Second, let us note that SurrIV have missed all of the points of our text, and instead have put great effort into a) asking rhetorical questions with no direct connection to the issues at hand, b) pointing out entirely imaginary internal contradictions within our text (for example, there is no contradiction in seeing watering-down alliance-building and disciplinary party-building as two sides of the same coin), and c) complaining about entirely imaginary ad hominem attacks without demonstrating any, while simultaneously attempting one themselves by mistakenly attacking Paul Cowdell for having written the text In Praise of Infighting (of which he is not in fact the author, although a layout glitch in our e-zine may have given that impression).

Third, SurrIV’s claim to be merely an informal link between like-minded friends is either a tactical lie or mere stupidity. Launching a public website with an explicit political-organisational aim is not like starting a teenage hobby club or a Facebook group for a random combination of interests or shared identities. It's not as if we actually need separate forums for, say, Surrealists who are birdwatchers, Surrealists with heart conditions, Surrealists with Jewish ancestry, middle-aged social-scientist Surrealists, pipe-smoking Surrealists, Surrealists aged between 30 and 35, or any other contingent combinations of characteristics that may or may not have anything to offer to particular Surrealists in terms of individual creativity, the facilitation of social contacts, or even the highlighting of certain aspects of Surrealism, but that remain completely uninteresting in terms of Surrealist organisation.

Fourth, we note that two in particular of the arguments that SurrIV raise are very much part of the problem we were identifying in our original text:
  • The argument that it is unreasonable to emphasise the necessity of thinking about what not to do is an example of exactly the mindless political voluntarism that was the prime target of Poaching. No, gentlemen, doing something is not intrinsically better than doing nothing. Doing nothing is in fact very often better than doing just anything whatever out of mere desperation or a feeling of inferiority or a lack of any detailed assessment of the situation. Doing nothing is sometimes exactly the right thing.
  • Again, SurrIV’s attempt to counter our text In Praise of Infighting with a general argument against infighting merely proves our point. A general argument in favour of infighting (which that text does not in fact make) would be pointless, but a general argument against infighting is in effect an argument for tact, superficial alliance-making and mindless voluntarism (if not indeed for closing ranks, duty and discipline) – which was exactly what we were attacking in the first place.

## DATA SHOWN

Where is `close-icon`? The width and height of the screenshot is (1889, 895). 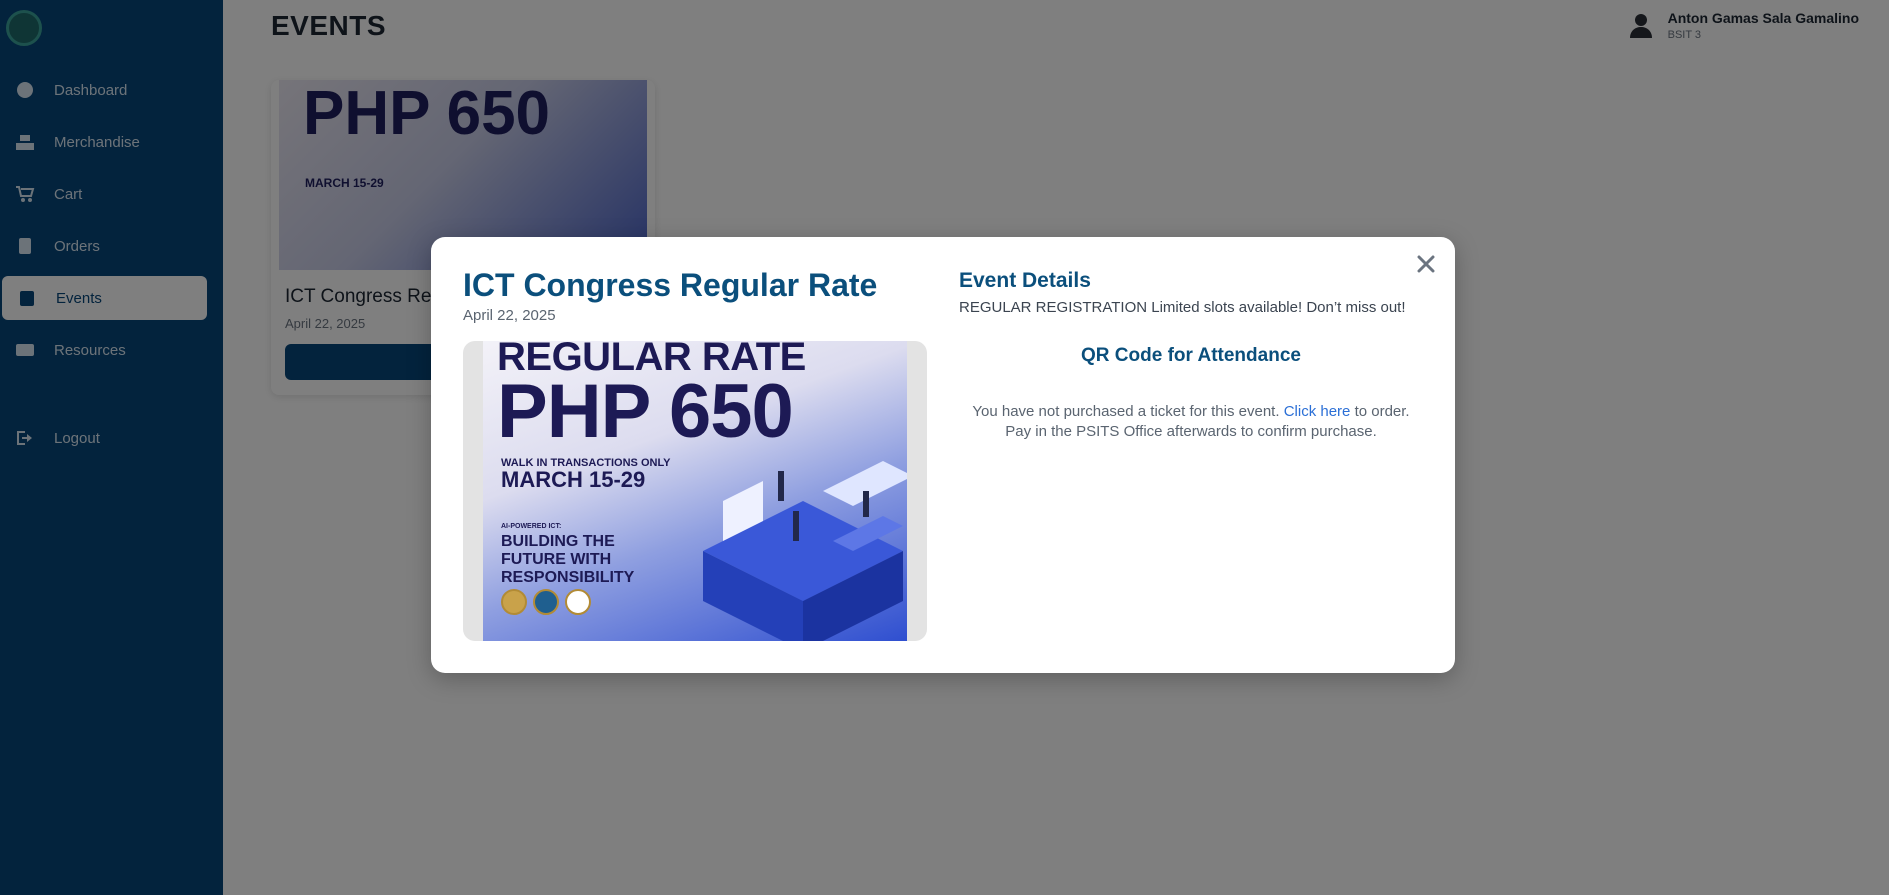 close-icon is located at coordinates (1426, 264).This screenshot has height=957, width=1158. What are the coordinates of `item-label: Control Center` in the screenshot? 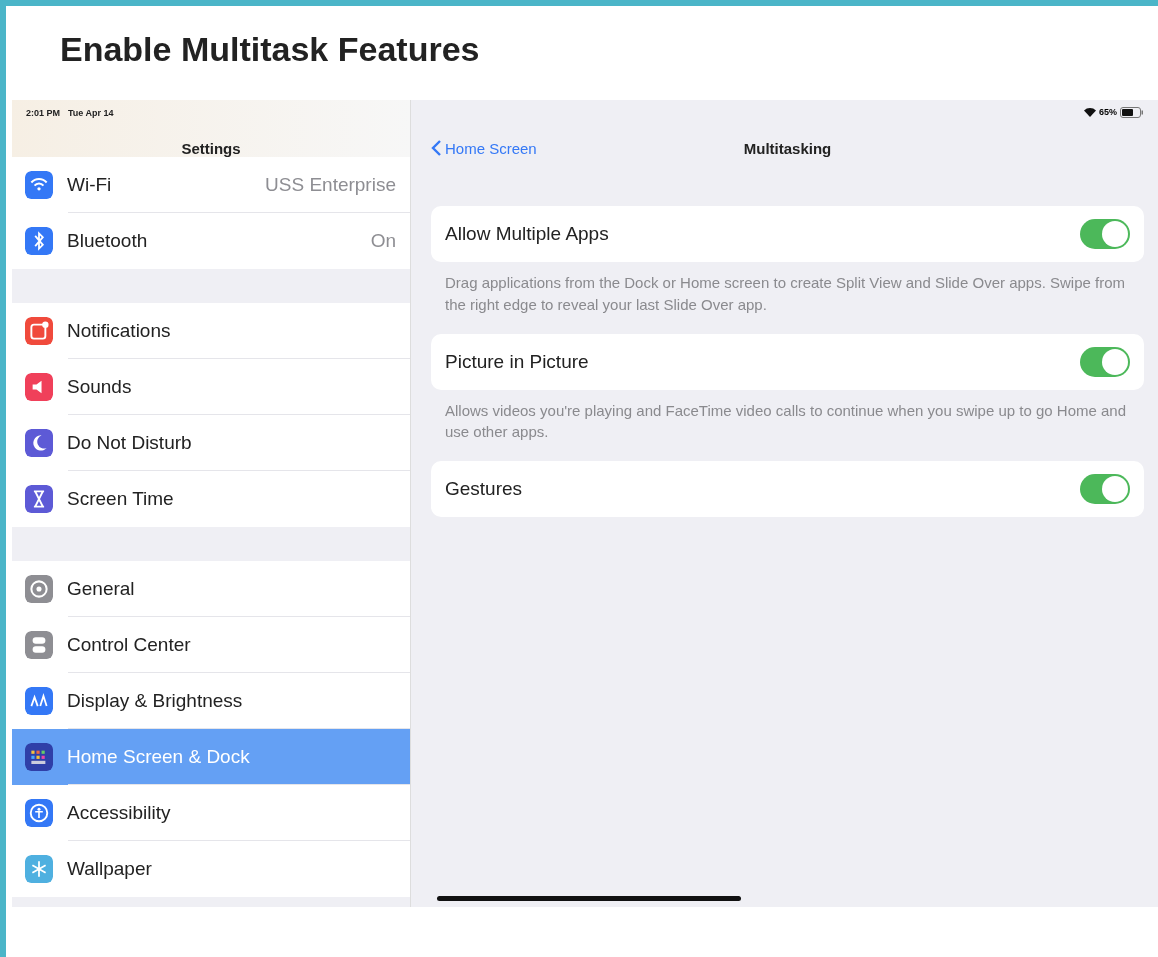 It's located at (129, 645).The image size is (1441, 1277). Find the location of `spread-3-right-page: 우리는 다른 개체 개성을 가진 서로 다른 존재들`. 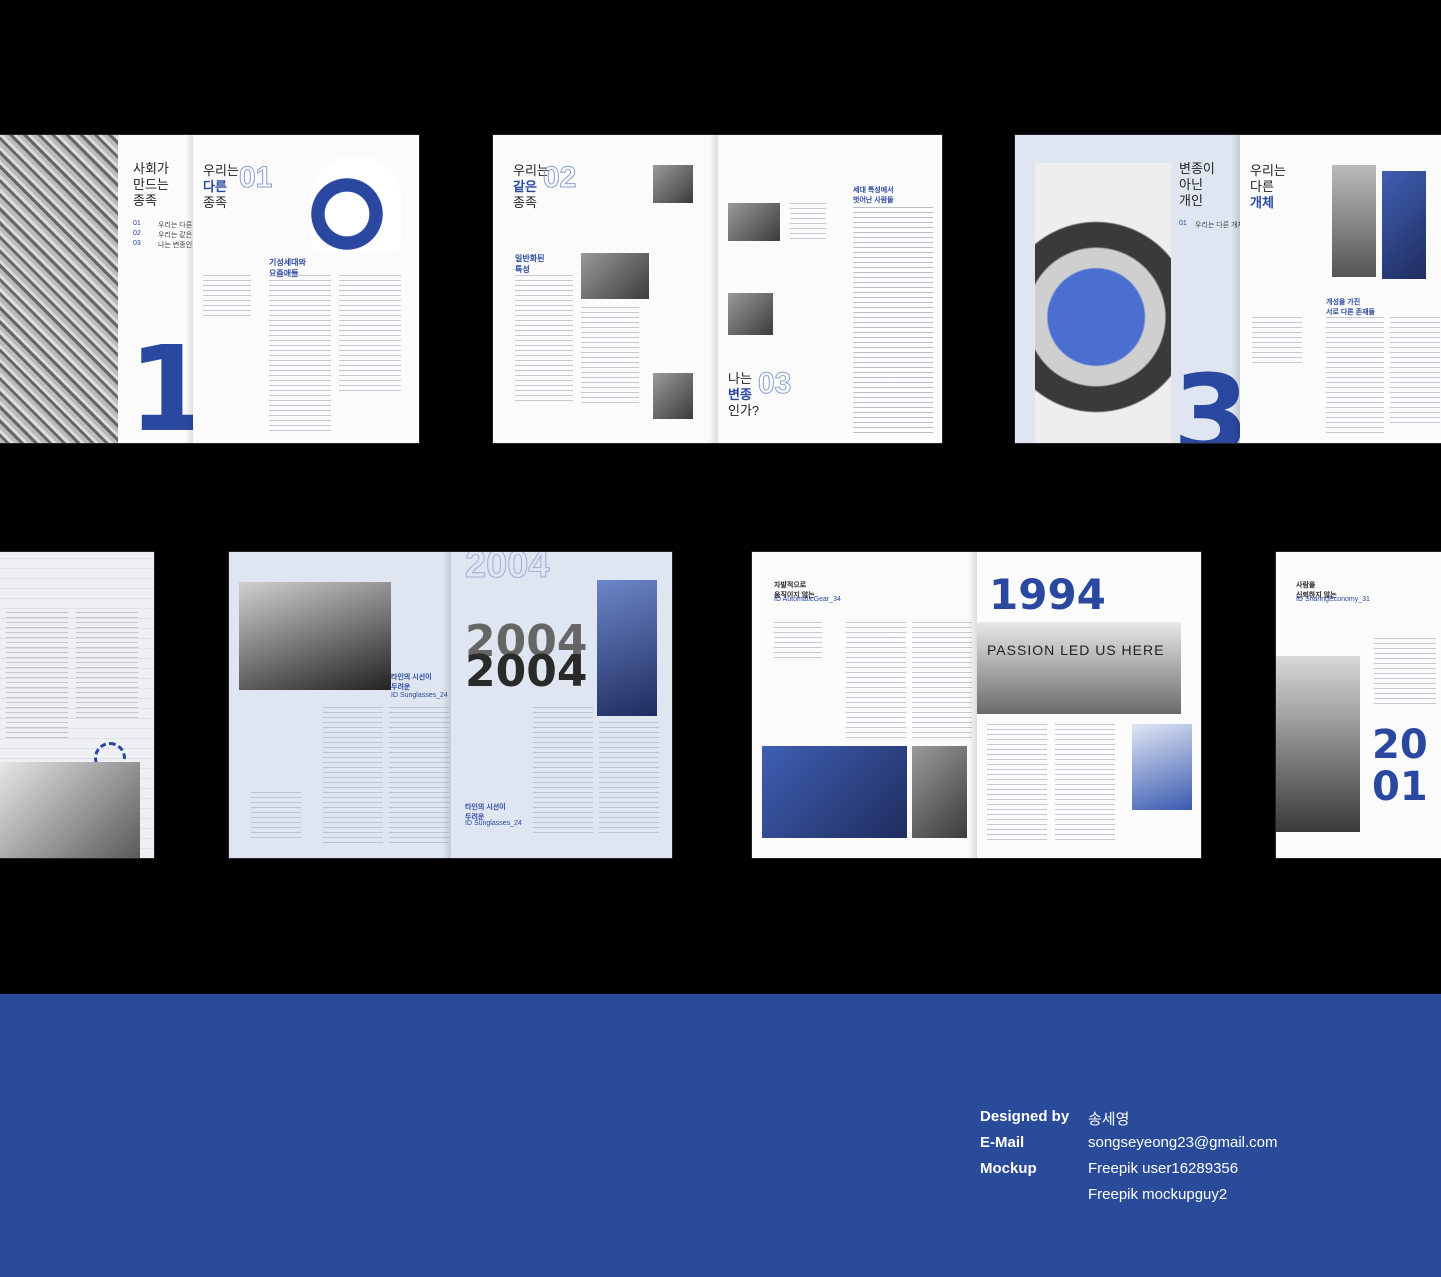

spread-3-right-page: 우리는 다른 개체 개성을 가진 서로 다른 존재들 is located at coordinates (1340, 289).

## WORK TO BE COMPLETED
Transcribe the part of the passage on SurrIV above from "Fourth, we note" up to and including "the right thing.".

## SOLUTION BELOW
Fourth, we note that two in particular of the arguments that SurrIV raise are very much part of the problem we were identifying in our original text:
  • The argument that it is unreasonable to emphasise the necessity of thinking about what not to do is an example of exactly the mindless political voluntarism that was the prime target of Poaching. No, gentlemen, doing something is not intrinsically better than doing nothing. Doing nothing is in fact very often better than doing just anything whatever out of mere desperation or a feeling of inferiority or a lack of any detailed assessment of the situation. Doing nothing is sometimes exactly the right thing.